"""
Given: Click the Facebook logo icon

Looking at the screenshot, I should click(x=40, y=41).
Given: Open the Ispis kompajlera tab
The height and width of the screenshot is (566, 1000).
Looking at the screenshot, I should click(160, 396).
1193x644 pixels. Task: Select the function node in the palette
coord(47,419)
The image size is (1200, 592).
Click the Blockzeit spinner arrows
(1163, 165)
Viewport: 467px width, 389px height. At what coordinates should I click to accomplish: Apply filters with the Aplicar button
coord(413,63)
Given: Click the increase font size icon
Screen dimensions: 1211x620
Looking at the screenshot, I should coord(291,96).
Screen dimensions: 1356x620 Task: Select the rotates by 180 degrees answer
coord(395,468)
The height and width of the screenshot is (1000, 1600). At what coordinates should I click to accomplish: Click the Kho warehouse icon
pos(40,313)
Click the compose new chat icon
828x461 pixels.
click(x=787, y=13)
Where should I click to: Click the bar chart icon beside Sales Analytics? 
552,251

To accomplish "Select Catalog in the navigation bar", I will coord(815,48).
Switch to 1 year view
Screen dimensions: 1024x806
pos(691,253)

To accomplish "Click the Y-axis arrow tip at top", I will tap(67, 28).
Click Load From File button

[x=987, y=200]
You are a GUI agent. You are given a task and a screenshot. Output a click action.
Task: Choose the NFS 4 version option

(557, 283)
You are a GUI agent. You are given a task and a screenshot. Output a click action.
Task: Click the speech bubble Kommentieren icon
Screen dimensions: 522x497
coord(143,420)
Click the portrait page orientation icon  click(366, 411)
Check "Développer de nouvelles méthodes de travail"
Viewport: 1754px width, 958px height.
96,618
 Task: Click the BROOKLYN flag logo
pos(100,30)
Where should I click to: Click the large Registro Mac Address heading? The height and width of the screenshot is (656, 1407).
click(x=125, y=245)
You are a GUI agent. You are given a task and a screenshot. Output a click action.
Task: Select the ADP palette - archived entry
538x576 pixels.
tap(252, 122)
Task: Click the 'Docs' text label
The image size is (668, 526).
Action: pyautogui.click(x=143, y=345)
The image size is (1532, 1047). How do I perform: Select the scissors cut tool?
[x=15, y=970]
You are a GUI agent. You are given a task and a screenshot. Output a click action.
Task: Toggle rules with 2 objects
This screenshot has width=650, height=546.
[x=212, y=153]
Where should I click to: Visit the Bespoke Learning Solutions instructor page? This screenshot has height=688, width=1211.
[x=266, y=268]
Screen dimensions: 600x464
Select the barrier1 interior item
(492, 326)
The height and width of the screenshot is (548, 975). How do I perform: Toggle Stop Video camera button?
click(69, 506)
"""
■ **WORK REQUIRED**
Transcribe the full set of records without altering a single character.

■ **EXERCISE RESPONSE**
Given: Click the Facebook logo icon

Looking at the screenshot, I should click(x=40, y=41).
Given: Open the Ispis kompajlera tab
The height and width of the screenshot is (566, 1000).
Looking at the screenshot, I should click(160, 396).
1193x644 pixels. Task: Select the function node in the palette
coord(47,419)
The image size is (1200, 592).
Click the Blockzeit spinner arrows
(1163, 165)
Viewport: 467px width, 389px height. At what coordinates should I click to accomplish: Apply filters with the Aplicar button
coord(413,63)
Given: Click the increase font size icon
Screen dimensions: 1211x620
Looking at the screenshot, I should coord(291,96).
Screen dimensions: 1356x620 Task: Select the rotates by 180 degrees answer
coord(395,468)
The height and width of the screenshot is (1000, 1600). At what coordinates should I click to accomplish: Click the Kho warehouse icon
pos(40,313)
Click the compose new chat icon
828x461 pixels.
click(x=787, y=13)
Where should I click to: Click the bar chart icon beside Sales Analytics? 
552,251

To accomplish "Select Catalog in the navigation bar", I will coord(815,48).
Switch to 1 year view
Screen dimensions: 1024x806
pos(691,253)

To accomplish "Click the Y-axis arrow tip at top", I will tap(67, 28).
Click Load From File button

[x=987, y=200]
You are a GUI agent. You are given a task and a screenshot. Output a click action.
Task: Choose the NFS 4 version option

(557, 283)
You are a GUI agent. You are given a task and a screenshot. Output a click action.
Task: Click the speech bubble Kommentieren icon
Screen dimensions: 522x497
coord(143,420)
Click the portrait page orientation icon  click(366, 411)
Check "Développer de nouvelles méthodes de travail"
Viewport: 1754px width, 958px height.
96,618
 Task: Click the BROOKLYN flag logo
pos(100,30)
Where should I click to: Click the large Registro Mac Address heading? The height and width of the screenshot is (656, 1407).
click(x=125, y=245)
You are a GUI agent. You are given a task and a screenshot. Output a click action.
Task: Select the ADP palette - archived entry
538x576 pixels.
tap(252, 122)
Task: Click the 'Docs' text label
The image size is (668, 526).
Action: pyautogui.click(x=143, y=345)
The image size is (1532, 1047). How do I perform: Select the scissors cut tool?
[x=15, y=970]
You are a GUI agent. You are given a task and a screenshot. Output a click action.
Task: Toggle rules with 2 objects
This screenshot has width=650, height=546.
[x=212, y=153]
Where should I click to: Visit the Bespoke Learning Solutions instructor page? This screenshot has height=688, width=1211.
[x=266, y=268]
Screen dimensions: 600x464
Select the barrier1 interior item
(492, 326)
The height and width of the screenshot is (548, 975). How do I perform: Toggle Stop Video camera button?
click(69, 506)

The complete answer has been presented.